Objective: Although cellular heterogeneity within arterial walls has been explored in mice and nonhuman primates, the cellular composition of human arterial walls remains unclear. Approach and Results: The cellular composition of nondiseased cardiac arteries (3 aortas, 2 pulmonary arteries and 9 coronary arteries) from 3 heart transplantation patients were investigated by single-cell sequencing of >10(5) cells. Clustering analysis identified 25 subpopulations representing the 10 main arterial cell types: vascular smooth muscle cell (4 clusters), fibroblast (4 clusters), macrophage (M phi, 4 clusters), T cell (4 clusters), endothelial cell (4 clusters), NK cell (2 clusters), mast cell (1 cluster), myofibroblast (1 cluster), oligodendrocyte (1 cluster), and B/plasma cells (1 cluster). Vascular smooth muscle cell was the largest cell population in cardiac arteries, followed by fibroblast, M phi, T cell, endothelial cell, NK cell, and so on. We compared cellular composition among different arteries and found some artery-specific vascular smooth muscle cell and fibroblast subpopulations.
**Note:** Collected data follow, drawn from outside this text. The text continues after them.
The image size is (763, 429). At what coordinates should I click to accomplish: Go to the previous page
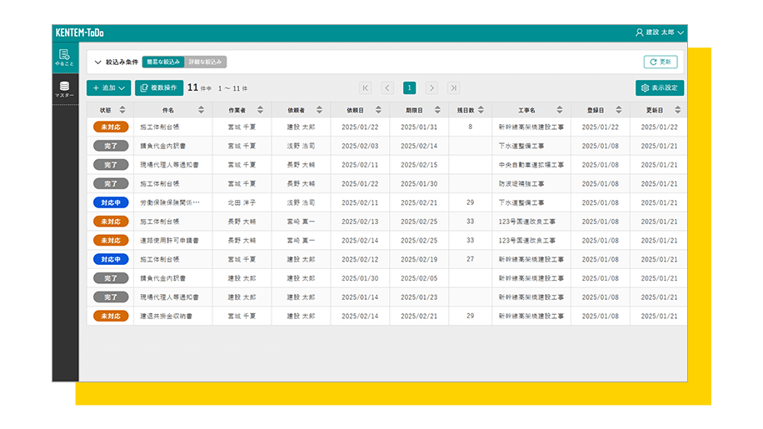387,87
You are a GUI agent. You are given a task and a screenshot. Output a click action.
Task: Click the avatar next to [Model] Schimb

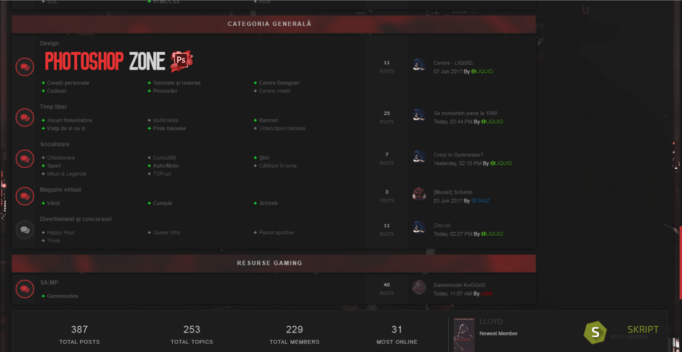(419, 194)
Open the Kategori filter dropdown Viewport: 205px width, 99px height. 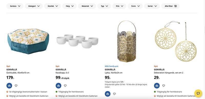(x=34, y=6)
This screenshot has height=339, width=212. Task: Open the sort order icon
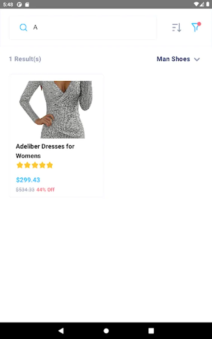click(x=177, y=27)
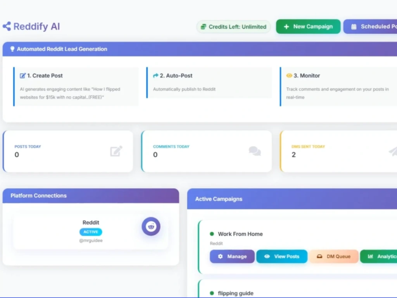Manage the Work From Home campaign
The height and width of the screenshot is (298, 397).
[x=232, y=256]
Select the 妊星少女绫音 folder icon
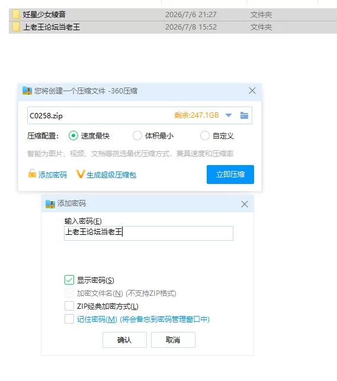Viewport: 337px width, 381px height. tap(16, 15)
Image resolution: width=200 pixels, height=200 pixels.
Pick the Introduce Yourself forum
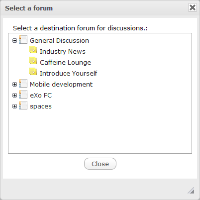coord(68,73)
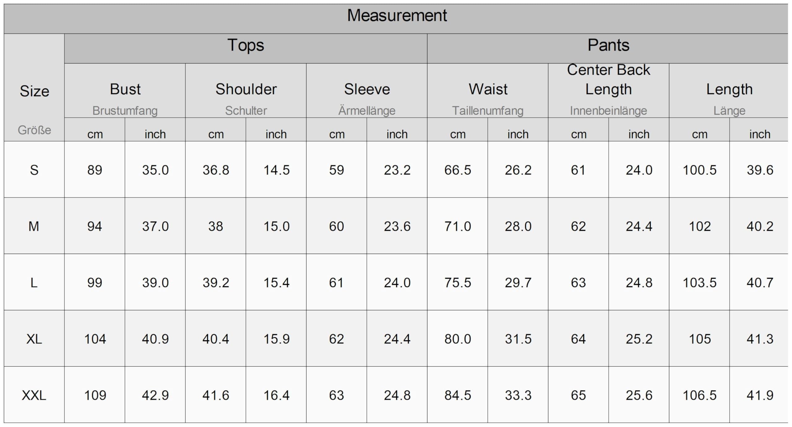This screenshot has width=792, height=427.
Task: Select the Center Back Length header
Action: [609, 79]
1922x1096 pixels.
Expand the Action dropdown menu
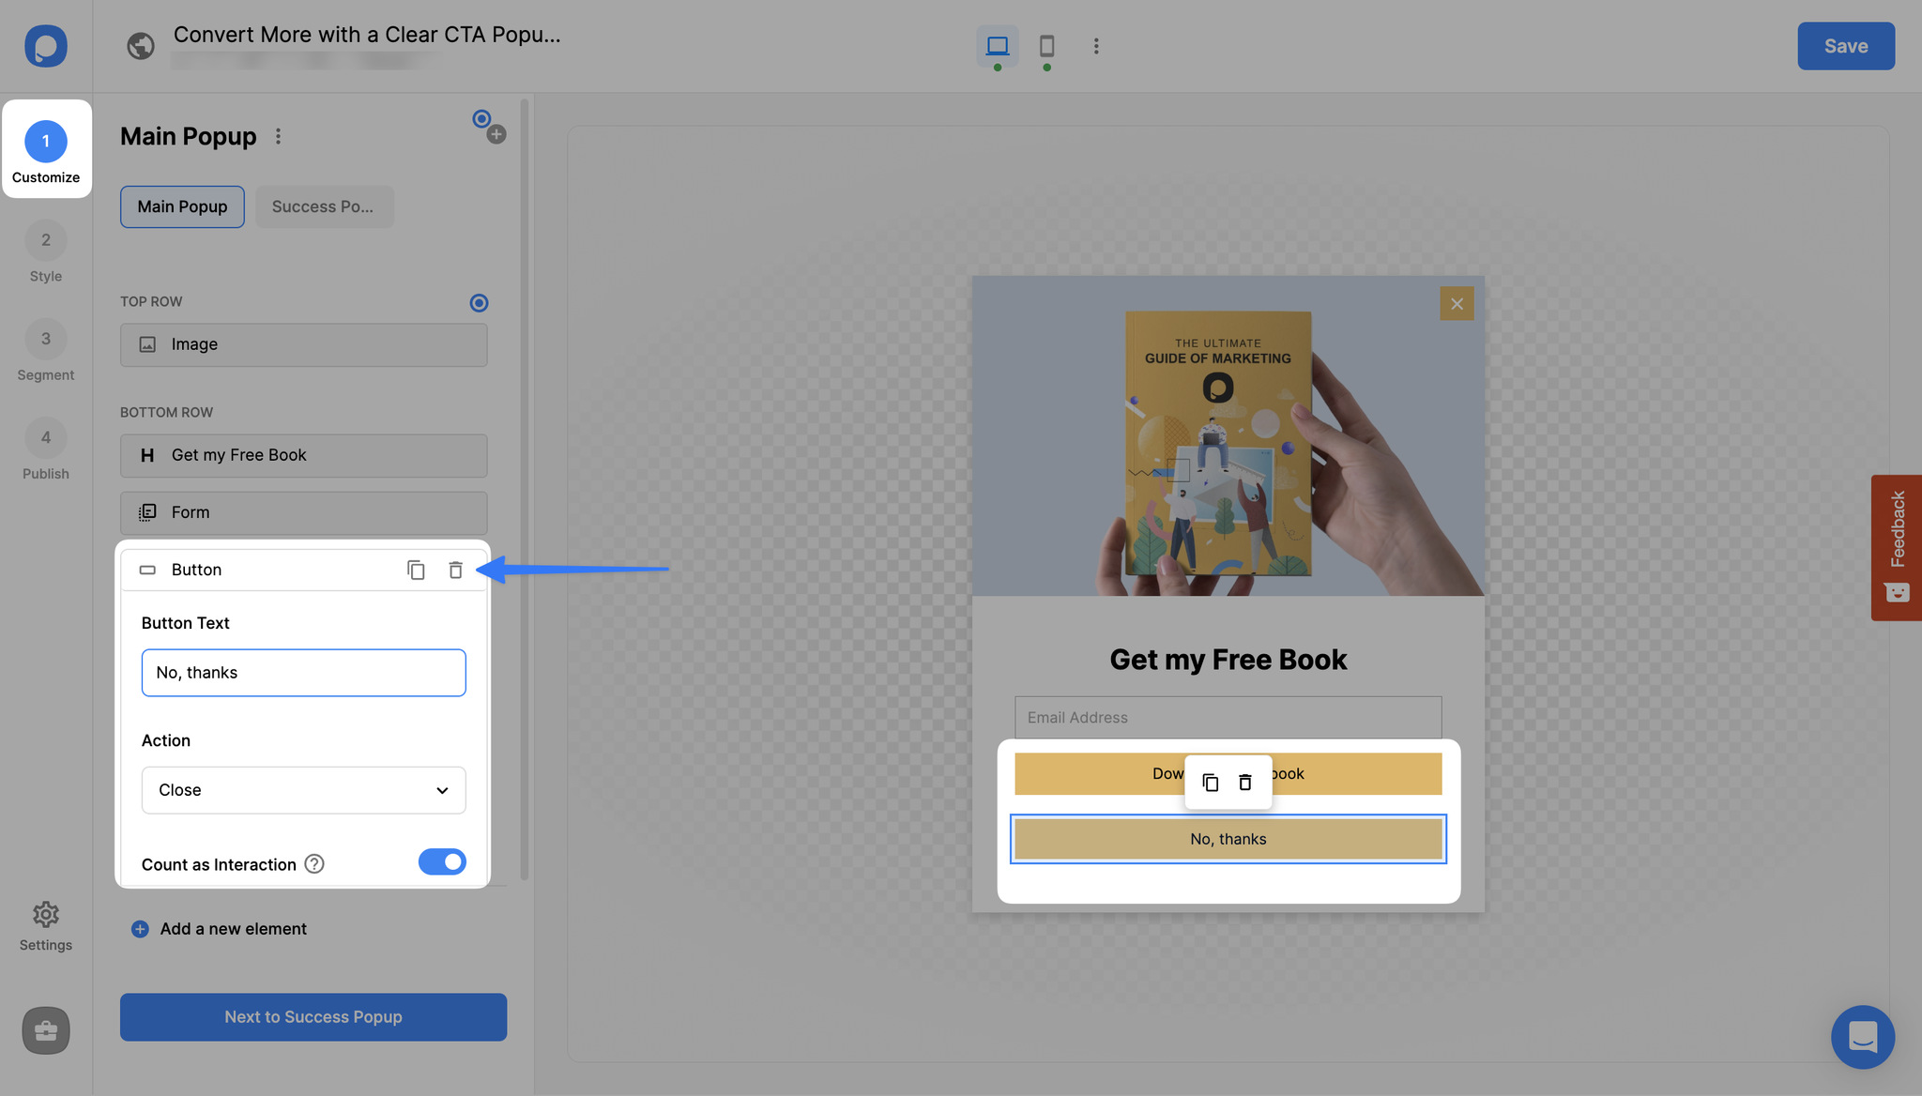[302, 788]
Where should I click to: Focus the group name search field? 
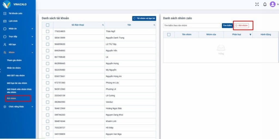coord(192,25)
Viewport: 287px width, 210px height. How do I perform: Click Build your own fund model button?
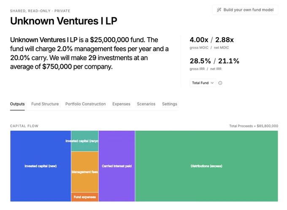245,10
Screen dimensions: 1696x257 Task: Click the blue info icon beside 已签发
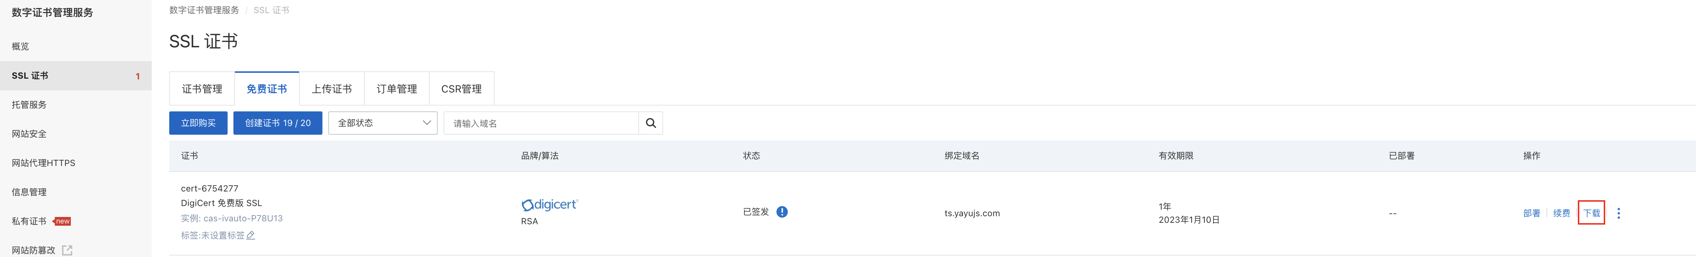782,212
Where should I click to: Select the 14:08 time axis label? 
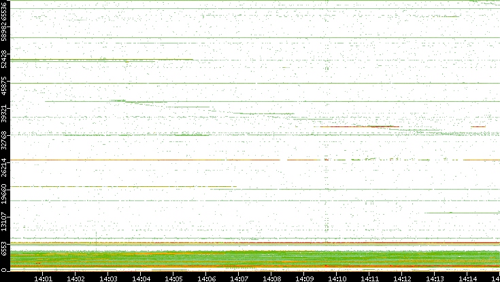[272, 278]
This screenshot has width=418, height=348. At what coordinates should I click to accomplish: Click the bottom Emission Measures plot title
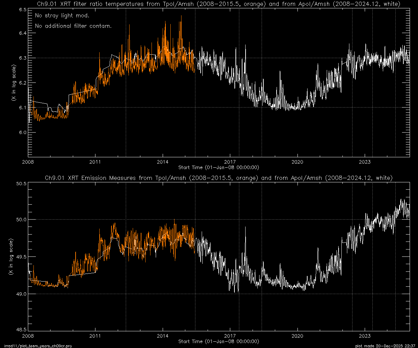point(218,178)
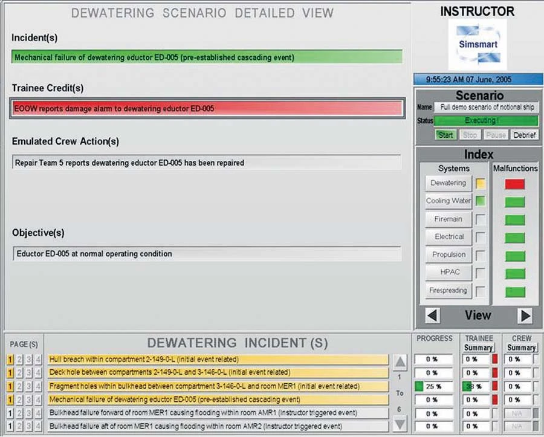The height and width of the screenshot is (437, 544).
Task: Click the green Cooling Water malfunction indicator
Action: tap(514, 201)
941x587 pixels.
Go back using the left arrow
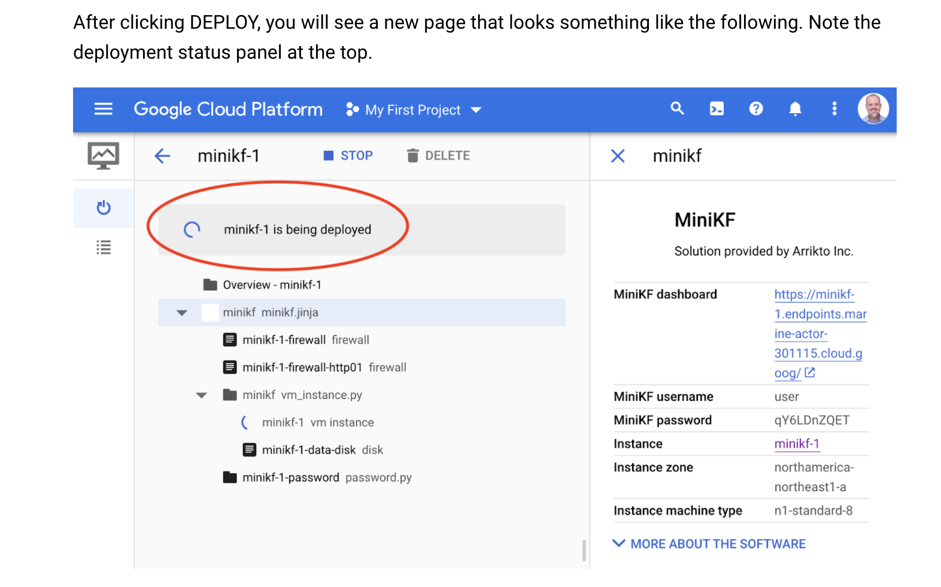point(162,156)
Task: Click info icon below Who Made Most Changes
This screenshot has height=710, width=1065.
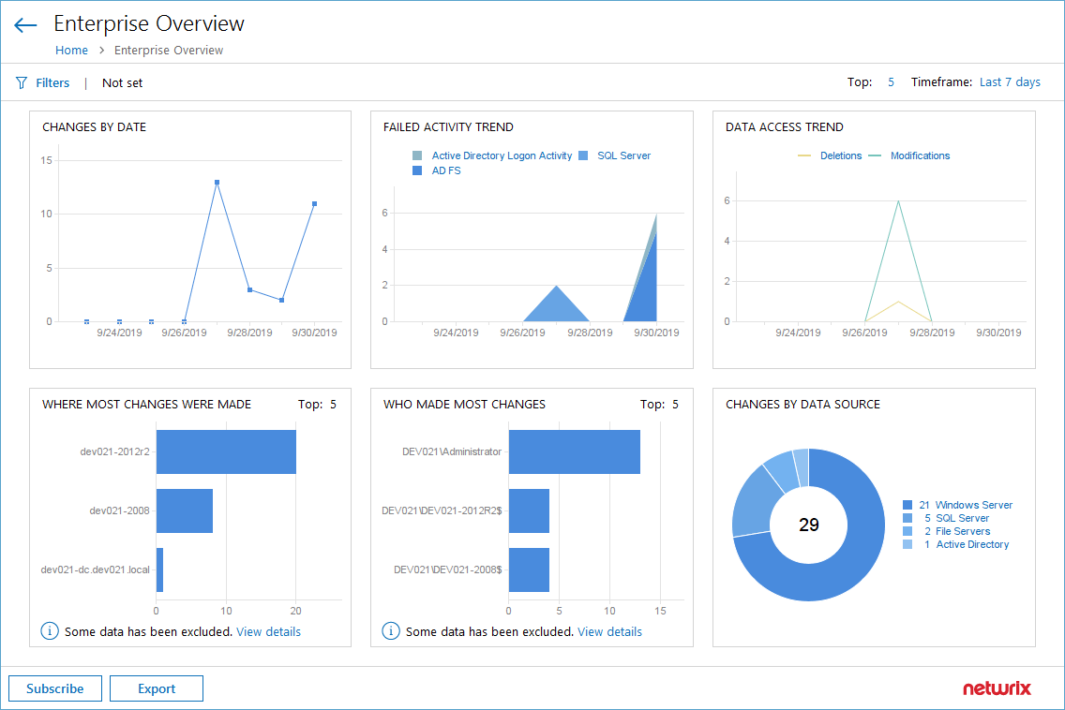Action: pyautogui.click(x=390, y=630)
The communication between vascular smooth muscle cell and fibroblast was predominant in nondiseased condition. Atherosclerosis-associated genes were particularly enriched in endothelial cell and M phi, and intercellular communication between endothelial cell and immune cells was predicted to increase in atherosclerosis. The interaction between ICAM1/VCAM1 (EC1) and ITGB2 (immune cells, especially inflammatory M phi) was speculated to be essential for the pathogenesis of atherosclerosis. Conclusions: We created a cell atlas of human nondiseased cardiac arteries, and characterized the cellular compositions in different cardiac arteries. Our results could be used as a reference to identify vascular disease-associated cell populations and help investigate new therapeutic strategies for vascular diseases.

Automated summary

In this study, researchers used single-cell sequencing to investigate the cellular composition of human nondiseased cardiac arteries, identifying 25 subpopulations representing 10 main arterial cell types. They found specific vascular smooth muscle cell and fibroblast subpopulations in different arteries and predicted increased intercellular communication in atherosclerosis. The results provide a cell atlas for potential identification of vascular disease-associated cell populations and development of new therapeutic strategies.